I find it challenging to take this guy seriously. In this particular video, he first claims to have extensive experience writing Ruby code, yet he seems to struggle with understanding a basic Rails CRUD example. I even checked his GitHub profile for past noteworthy contributions but was again disappointed. Is my critique too harsh, or is he just not accurately representing his expertise? Also did you know he used to work at twitch? I am sure but he may have mentioned it before.
Most serious JS engineers I've spoken to regard Theo/t3.gg as a social media celebrity. His priority is creating a brand and selling products, not really giving valuable advice. If you watch enough of his videos and look at this Twitter, this becomes evident quickly.
I also don’t release very much of my code to the public.
Just looking at the merits though:
The article author is clearly a medium article programmer that bounces from one thing to the next to the next to the next depending on which medium article he happened to read most recently.
Theo demonstrates that I have to take what he says with a grain of salt, as he is unquestionably wrong to suggest that sql in the presentation is fine for anything but quick and dirties (I’d suggest that even quick and dirties is a dangerous proposition for sql in the presentation. Use Jupyter or something similar for quick and dirties).
Neither of these two are people I would ever find myself listening to.
I agree that the quantity of publicly available code isn't the most reliable indicator of someone's seniority.
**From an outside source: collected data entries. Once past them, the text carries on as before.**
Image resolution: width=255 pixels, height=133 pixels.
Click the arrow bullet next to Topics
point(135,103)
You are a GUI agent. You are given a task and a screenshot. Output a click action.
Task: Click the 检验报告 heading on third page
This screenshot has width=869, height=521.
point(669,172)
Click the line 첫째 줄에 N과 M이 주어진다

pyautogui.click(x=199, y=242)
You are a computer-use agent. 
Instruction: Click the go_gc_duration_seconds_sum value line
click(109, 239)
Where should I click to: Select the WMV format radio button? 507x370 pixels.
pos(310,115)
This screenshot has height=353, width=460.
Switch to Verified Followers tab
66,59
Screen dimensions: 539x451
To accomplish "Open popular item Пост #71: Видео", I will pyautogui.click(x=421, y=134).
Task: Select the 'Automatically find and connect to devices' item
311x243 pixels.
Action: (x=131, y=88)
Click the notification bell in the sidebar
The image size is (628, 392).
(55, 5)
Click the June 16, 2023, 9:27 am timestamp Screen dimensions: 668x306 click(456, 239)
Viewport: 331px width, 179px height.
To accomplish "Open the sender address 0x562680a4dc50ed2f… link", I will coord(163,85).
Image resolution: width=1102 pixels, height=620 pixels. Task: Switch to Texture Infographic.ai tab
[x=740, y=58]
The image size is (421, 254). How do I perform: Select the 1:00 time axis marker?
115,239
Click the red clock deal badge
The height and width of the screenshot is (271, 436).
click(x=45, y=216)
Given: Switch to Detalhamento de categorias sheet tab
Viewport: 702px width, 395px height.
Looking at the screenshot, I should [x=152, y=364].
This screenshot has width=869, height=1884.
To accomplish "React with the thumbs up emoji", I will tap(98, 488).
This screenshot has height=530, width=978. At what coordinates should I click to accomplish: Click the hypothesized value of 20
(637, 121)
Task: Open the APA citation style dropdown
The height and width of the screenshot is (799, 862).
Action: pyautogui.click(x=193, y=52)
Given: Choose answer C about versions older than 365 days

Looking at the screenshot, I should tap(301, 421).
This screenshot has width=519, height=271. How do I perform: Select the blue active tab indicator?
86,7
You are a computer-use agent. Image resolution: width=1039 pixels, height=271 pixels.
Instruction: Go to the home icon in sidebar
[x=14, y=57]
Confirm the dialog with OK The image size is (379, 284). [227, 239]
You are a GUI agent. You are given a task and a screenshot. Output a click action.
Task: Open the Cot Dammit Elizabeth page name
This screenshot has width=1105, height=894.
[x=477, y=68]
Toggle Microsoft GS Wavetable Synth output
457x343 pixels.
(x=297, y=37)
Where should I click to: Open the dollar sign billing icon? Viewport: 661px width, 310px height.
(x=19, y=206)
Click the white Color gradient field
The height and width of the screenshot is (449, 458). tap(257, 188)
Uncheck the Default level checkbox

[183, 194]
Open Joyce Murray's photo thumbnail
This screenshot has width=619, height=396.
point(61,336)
My issue with this individual arises from the discrepancy between his public claims of significant expertise in the content he produces. He positions himself as a highly experienced developer, attracting a large following of junior developers who take his advice at face value.
I am trying to collect data points supporting his claims of seniority. For instance, his website prominently features a statement that he is the creator of the T3 Stack. However, a review of the contributor statistics for the T3 Stack https://github.com/t3-oss/create-t3-app/graphs/contributors reveals minimal contributions from him, which raises questions about the validity of his claims.
He seems a bit biased maybe?
Its fair that a rails controller does not exactly screams what its doing (implicit view rendering, routing etc).
But then, for someone not deep into react, a magic string like "use server" also does not clarify anything.
Also, he argues that just because you can it does not mean you should scatter sql queries around your views. But again, just because you can do a bunch of implicit stuff on a Rails controller it does not mean you should.
Yeap. I had the same feeling. If he never mentioned that he worked with Rails before I would understand not being familiar with the Rails concept of the "New" and "Edit" actions, but he mentions a lot of time throughout the video that he worked with multiple Rails backends and he doesn't even have familiarity with the most simple concept of Rails Controllers and Routes?
I felt that he has a bit of an agenda against DHH and I guess that's why he thrashes Rails as much as he did on that video.
Yeah this video is just cheesy strawman arguments. Make a claim that's not true then argue passionately about why it's a bad idea.
Like droning on about scaffolding without acknowledging that it's just get you going training tool that you're expected to grow out of almost immediately.
Or bemoaning that Rails is "framework" and so you're forced to use all of it. It's just reasonable defaults you can opt out of really easily.
e.g. swap out ActiveRecord for Sequel or replace ActionController with GrapeAPI.
Don't like backend rendering? Just remove it. You can pick only the bits of Rails you want via Railties.
Even going on about how you're forced to put business logic in models is pretty silly. It's right there in the Rails Guides how to keep models only for data access and move business logic into business logic into pure service classes. Don't like that? Use modules or engines or Trailblazer or any number of alternatives.